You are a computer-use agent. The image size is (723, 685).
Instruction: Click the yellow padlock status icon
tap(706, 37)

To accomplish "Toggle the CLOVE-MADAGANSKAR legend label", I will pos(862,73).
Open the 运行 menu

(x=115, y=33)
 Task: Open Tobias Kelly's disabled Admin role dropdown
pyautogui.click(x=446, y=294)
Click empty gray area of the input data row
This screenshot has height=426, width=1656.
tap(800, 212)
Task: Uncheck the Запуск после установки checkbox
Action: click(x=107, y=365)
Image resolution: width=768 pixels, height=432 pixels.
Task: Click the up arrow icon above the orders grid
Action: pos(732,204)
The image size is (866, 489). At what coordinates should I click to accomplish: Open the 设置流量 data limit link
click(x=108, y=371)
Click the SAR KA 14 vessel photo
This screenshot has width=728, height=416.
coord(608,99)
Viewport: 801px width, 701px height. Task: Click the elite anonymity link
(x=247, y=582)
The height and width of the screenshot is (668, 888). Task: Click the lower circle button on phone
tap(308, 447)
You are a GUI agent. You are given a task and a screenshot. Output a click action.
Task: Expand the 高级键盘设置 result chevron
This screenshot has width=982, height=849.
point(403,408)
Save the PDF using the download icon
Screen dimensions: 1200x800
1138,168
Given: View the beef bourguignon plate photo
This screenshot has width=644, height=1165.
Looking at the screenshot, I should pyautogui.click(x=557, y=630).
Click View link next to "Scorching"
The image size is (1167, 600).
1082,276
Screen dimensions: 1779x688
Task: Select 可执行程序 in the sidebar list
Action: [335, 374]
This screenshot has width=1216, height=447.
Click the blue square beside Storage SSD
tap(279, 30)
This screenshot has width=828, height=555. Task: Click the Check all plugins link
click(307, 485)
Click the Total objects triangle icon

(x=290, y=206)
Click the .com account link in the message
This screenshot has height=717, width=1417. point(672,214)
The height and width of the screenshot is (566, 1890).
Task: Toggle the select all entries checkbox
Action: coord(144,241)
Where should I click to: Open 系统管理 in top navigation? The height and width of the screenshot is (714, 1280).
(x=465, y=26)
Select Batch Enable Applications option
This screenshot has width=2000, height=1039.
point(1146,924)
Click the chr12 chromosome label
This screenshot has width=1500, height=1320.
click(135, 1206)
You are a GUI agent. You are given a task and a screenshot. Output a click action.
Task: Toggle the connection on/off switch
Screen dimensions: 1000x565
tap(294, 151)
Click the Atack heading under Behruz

Problem to work on
Starting with the line that contains "Click the Total objects triangle icon", restate every line through the end of the records above, exactly and with no other lines.

Completed exercise
Click the Total objects triangle icon

(x=290, y=206)
Click the .com account link in the message
This screenshot has height=717, width=1417. point(672,214)
The height and width of the screenshot is (566, 1890).
Task: Toggle the select all entries checkbox
Action: coord(144,241)
Where should I click to: Open 系统管理 in top navigation? The height and width of the screenshot is (714, 1280).
(x=465, y=26)
Select Batch Enable Applications option
This screenshot has width=2000, height=1039.
point(1146,924)
Click the chr12 chromosome label
This screenshot has width=1500, height=1320.
click(135, 1206)
You are a GUI agent. You are given a task and a screenshot. Output a click action.
Task: Toggle the connection on/off switch
Screen dimensions: 1000x565
tap(294, 151)
Click the Atack heading under Behruz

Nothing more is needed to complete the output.